- **What you need to do**: Skip the pictures and retype exactly the lines from the one holding "Given: Click the 22 mark on the left ruler" through the end of the entries.

Saved data entries:
↓

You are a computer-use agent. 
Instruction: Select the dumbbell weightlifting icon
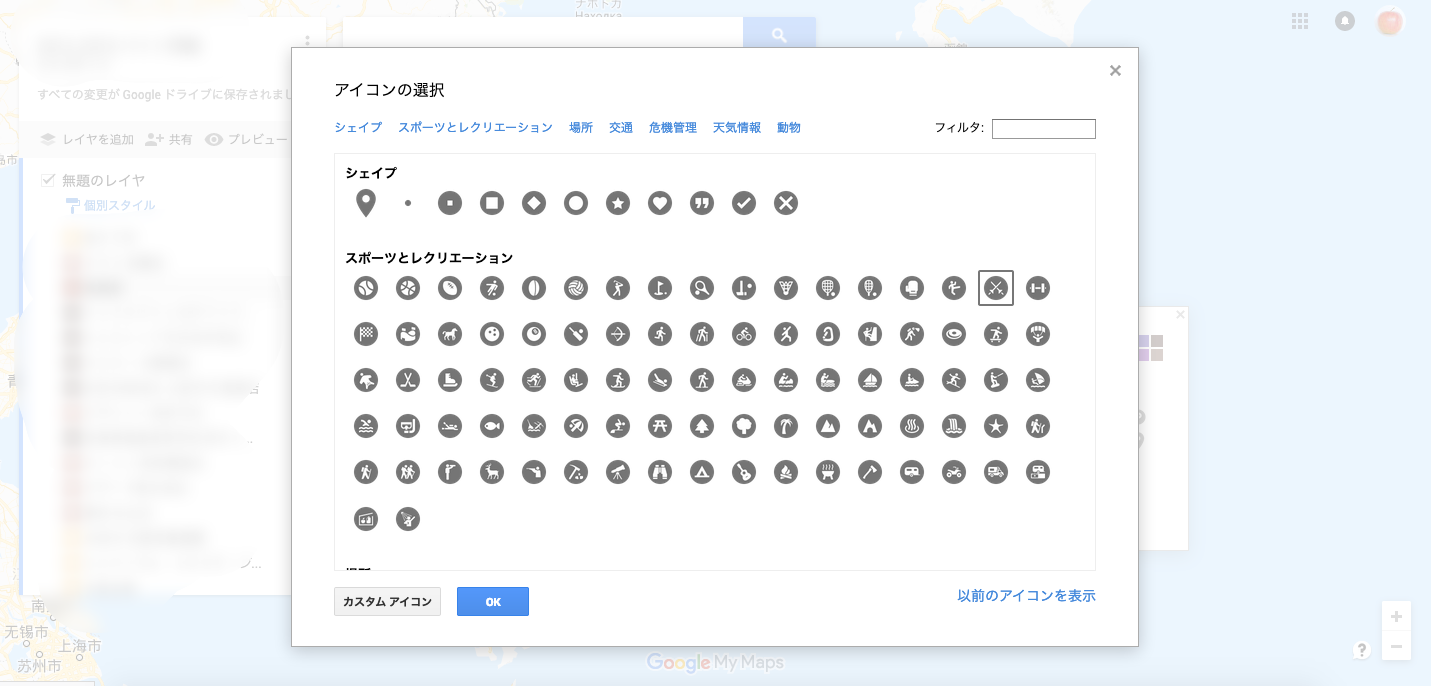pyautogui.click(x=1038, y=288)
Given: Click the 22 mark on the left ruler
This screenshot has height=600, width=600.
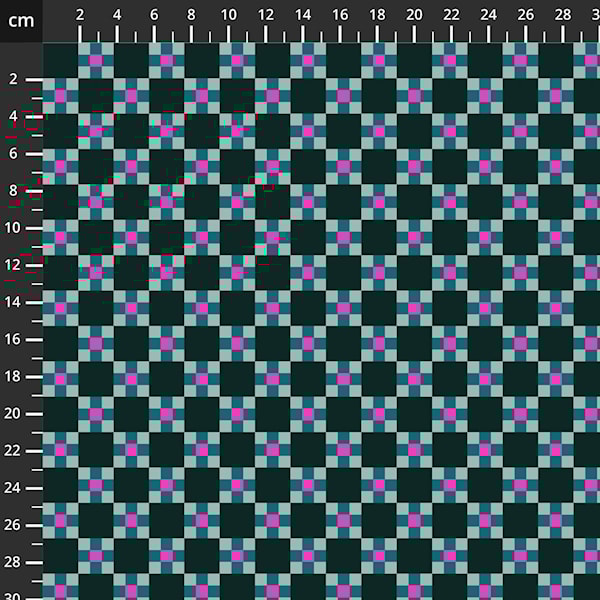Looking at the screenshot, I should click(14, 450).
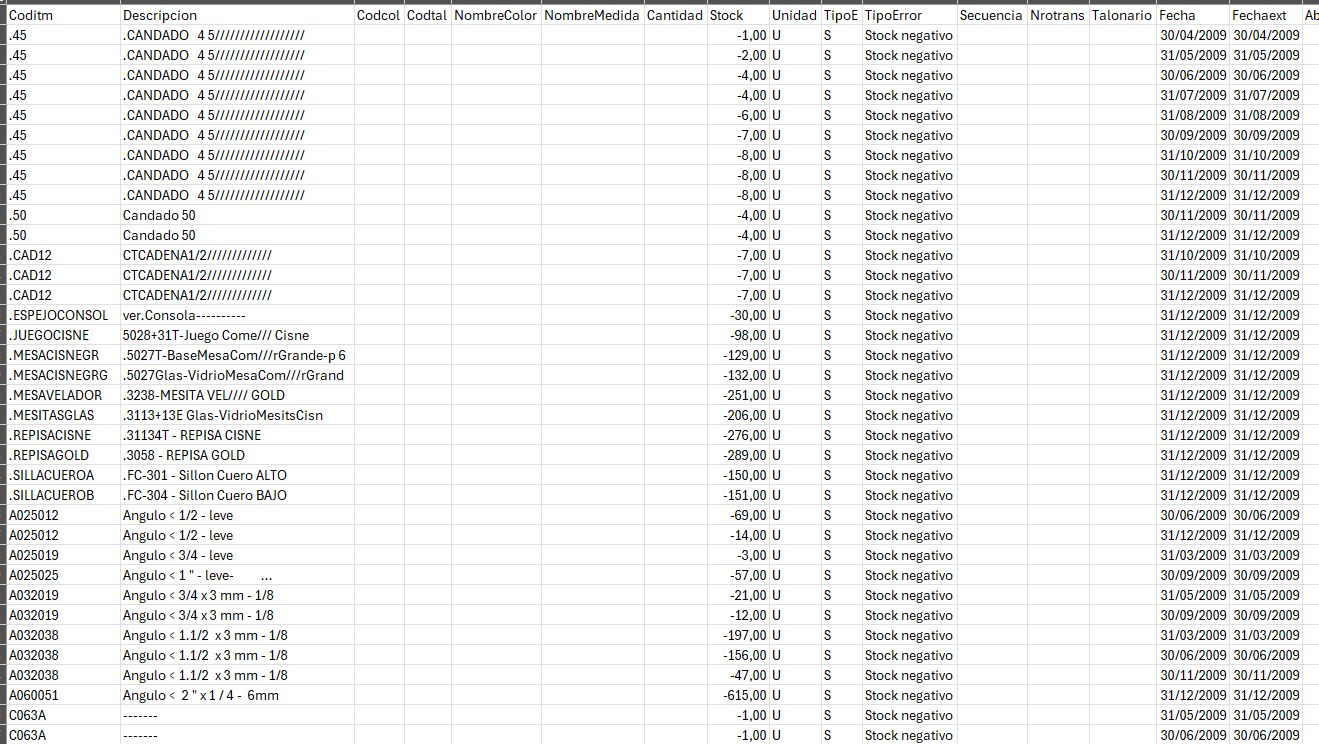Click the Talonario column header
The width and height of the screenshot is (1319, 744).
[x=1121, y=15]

↑

- **Answer box**:
Given: Click the 22 mark on the left ruler
This screenshot has height=600, width=600.
Looking at the screenshot, I should click(14, 450).
Click the Talonario column header
The width and height of the screenshot is (1319, 744).
[x=1121, y=15]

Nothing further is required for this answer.